The number of women in the European Parliament increases by 1,25%: at this pace it will take half a century until we reach gender parity
One week after the European Parliament elections, the European Women’s Lobby (EWL) and its members has been analysing the election results with regards to the representation of elected women elected to the European Parliament. The percentage of women in the EP, the only directly elected institution of the European Union (EU), stands at almost 37%, this is an increase of 1,25% in comparison to the European elections in 2009.
EWL Secretary General, Joanna Maycock, states “with this snail’s pace it will be another half a century before the European Parliament would reach gender parity in 52 years, despite the fact that women make up more than half the EU’s population.”
A two-speed Europe for parity
The election results show a clear picture with regards to political families’ commitments to reach parity. The conservative and far right parties are lagging behind in comparison to center and left parties. During its 5050 campaign “No Modern European Democracy without Gender Equality” ahead of the EP election in 2014 the EWL demanded best-fit quota systems according to the national electoral systems. Evidence shows that whether a quota/parity system reaches its objectives depends largely on effective sanctions. A conclusion which has been confirmed through the results of the EU elections 2014. In this sense for example the S&D political family performed notably well with regards to women candidates elected into the EP with a percentage of 45.5%. On the contrary the share of women is only 30.4 % in the political family of EPP.
Voter apathy and the swing to the right jeopardises women's rights
In large parts of Europe the low voter turnout and success of far right and populist parties represent a risk to the development and implementation of progressive anti-discrimination policies including women’s rights and gender equality.
The backward looking ideology and openly misogynist views of some of the parties and individuals elected represents a challenge to Europe’s relative success in tackling gender inequality.
Joanna Maycock says “we are concerned that support for women’s organisations will also be further under threat as we have already observed in our work on austerity.”

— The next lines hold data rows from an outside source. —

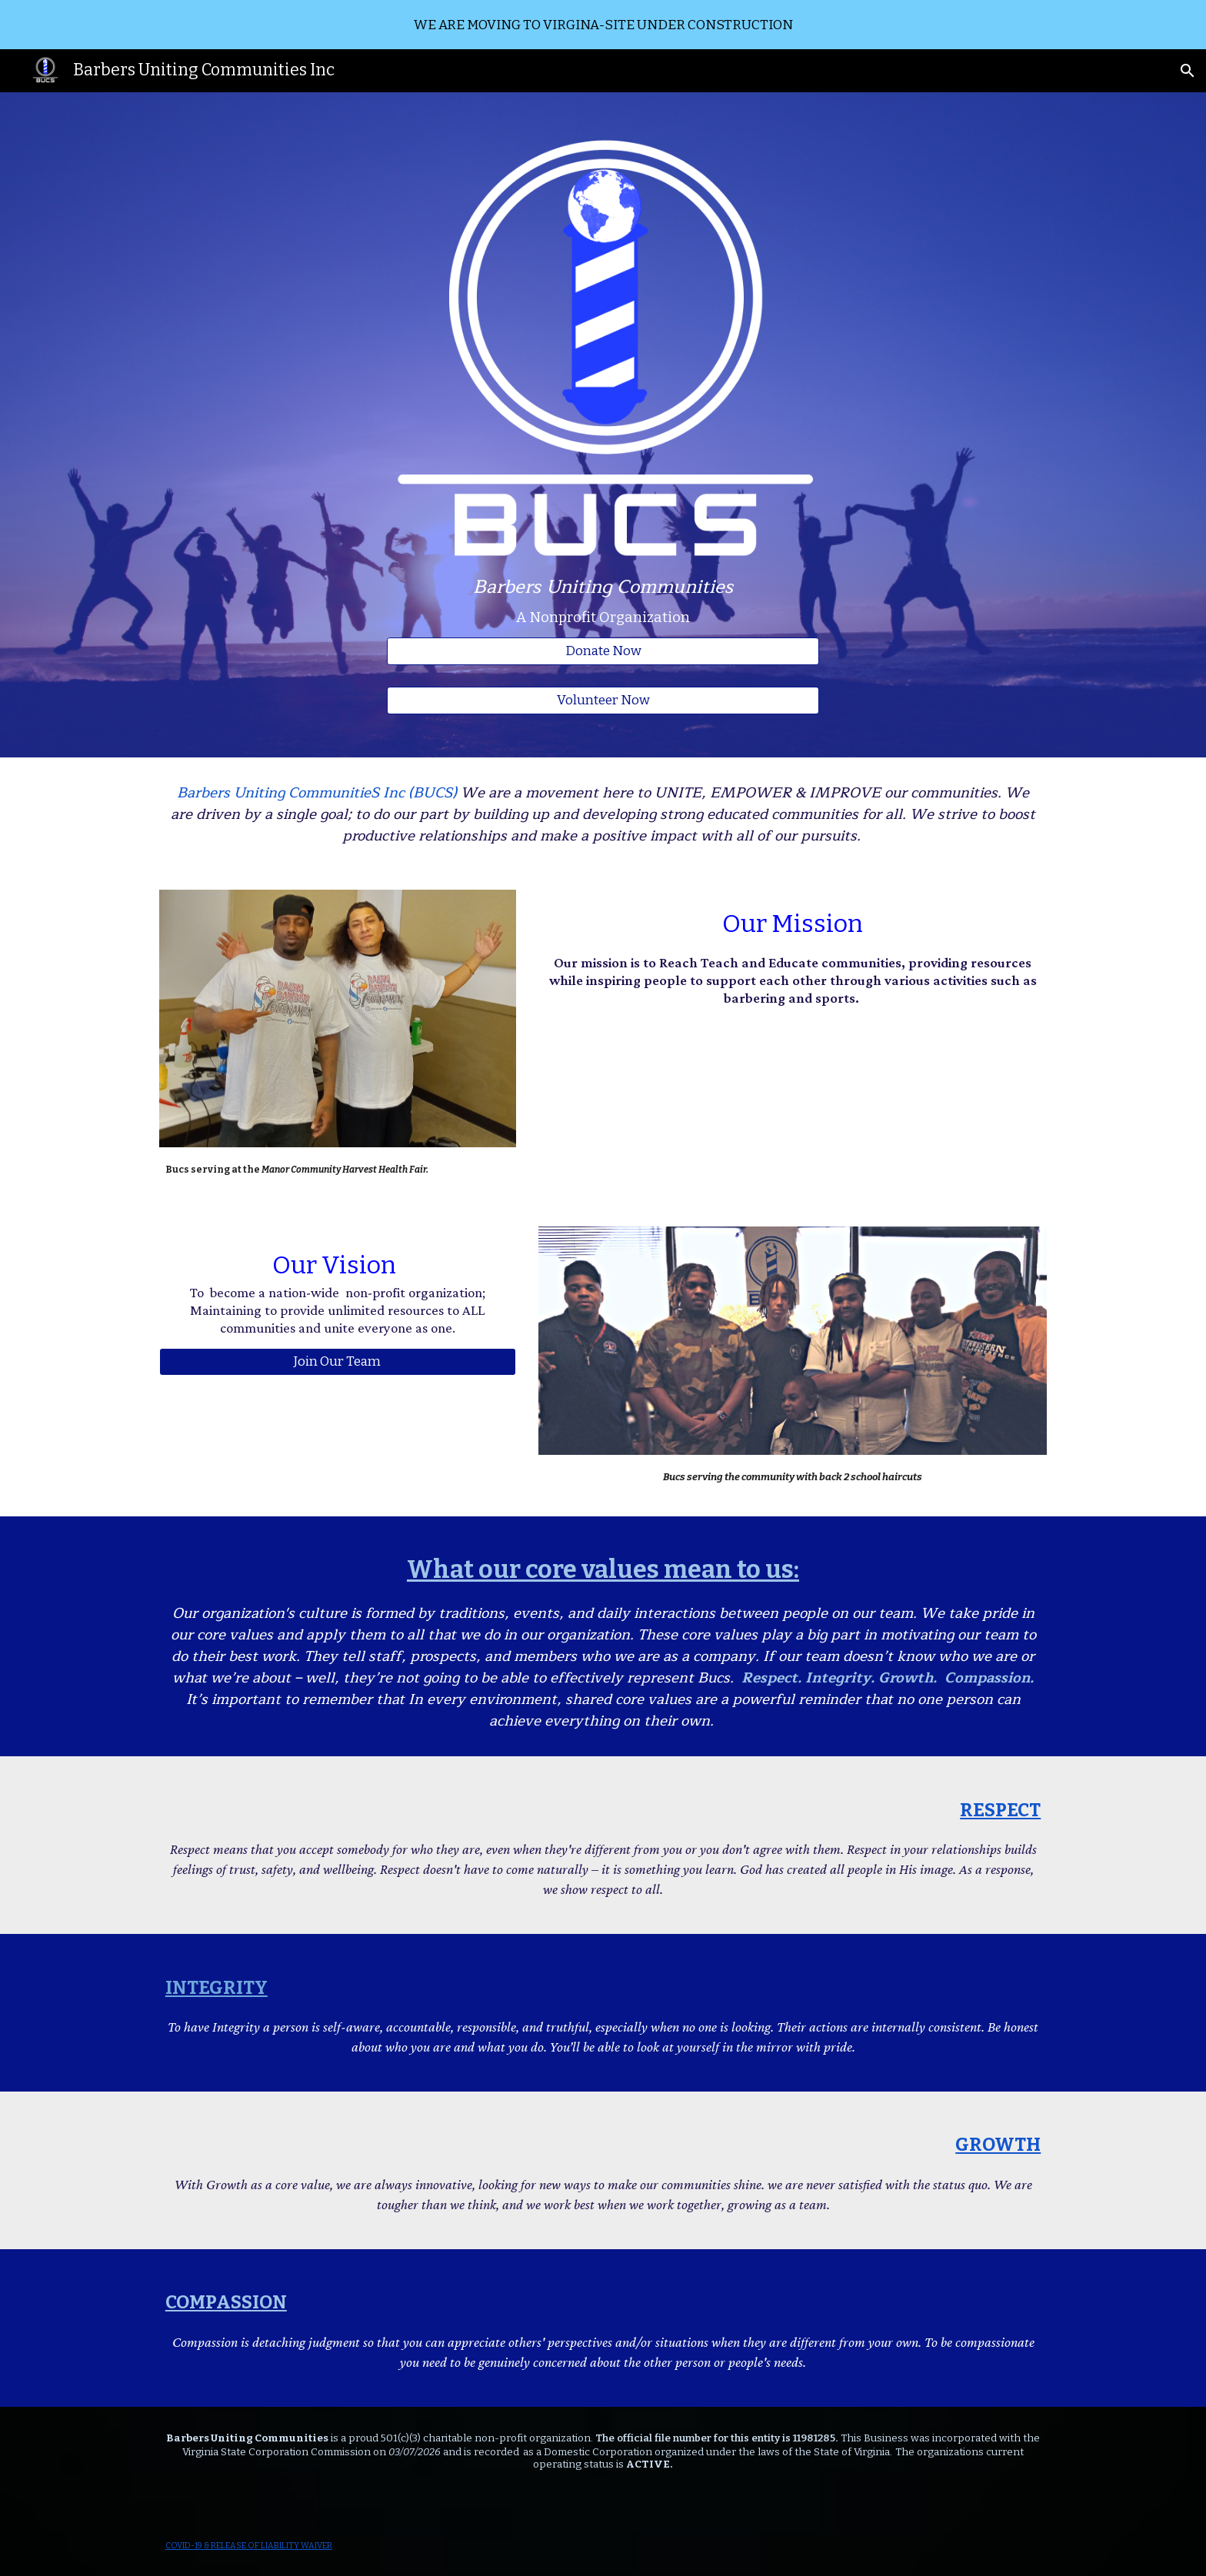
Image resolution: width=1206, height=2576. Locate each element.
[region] (603, 24)
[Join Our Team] (337, 1361)
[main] (603, 601)
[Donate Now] (603, 652)
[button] (1187, 70)
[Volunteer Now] (603, 701)
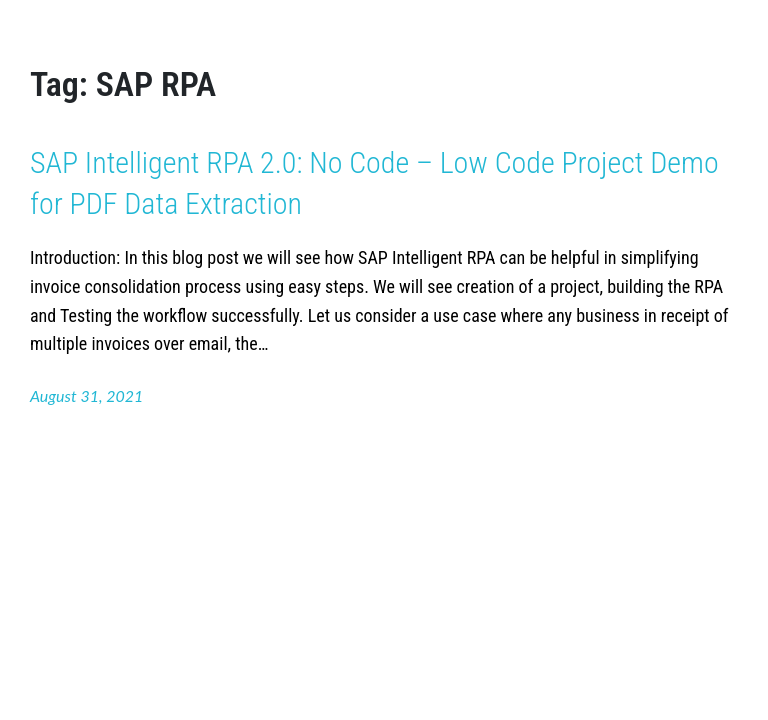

There is still a chance for a real step forward
The political families within the European Parliament have a unique chance to change the image of European Politics out of touch with voters by having a leadership which better reflects the diversity of the electorate. The political groups must give women voters and elected women the same voice and weight, as their male counterparts. Political parties have the opportunity to bring change and parity to the EP by nominating women and man as candidates for the European Parliaments presidential elections.
The EWL demands from all political groups to ensure gender parity and non-gender biased portfolios when nominating and appointing MEPs for decision-making positions in the EP.
Women are not a minority, but represent the majority of the European society. Therefore, women must be represented in all portfolios of the decision-making positions in the European Parliament. EWL Fundraising Coordinator and Policy Officer, Serap Altinisik, remarks “gender can only be mainstreamed when women have a say and are involved at all levels of decision-making by chairing for example committees of the EP.”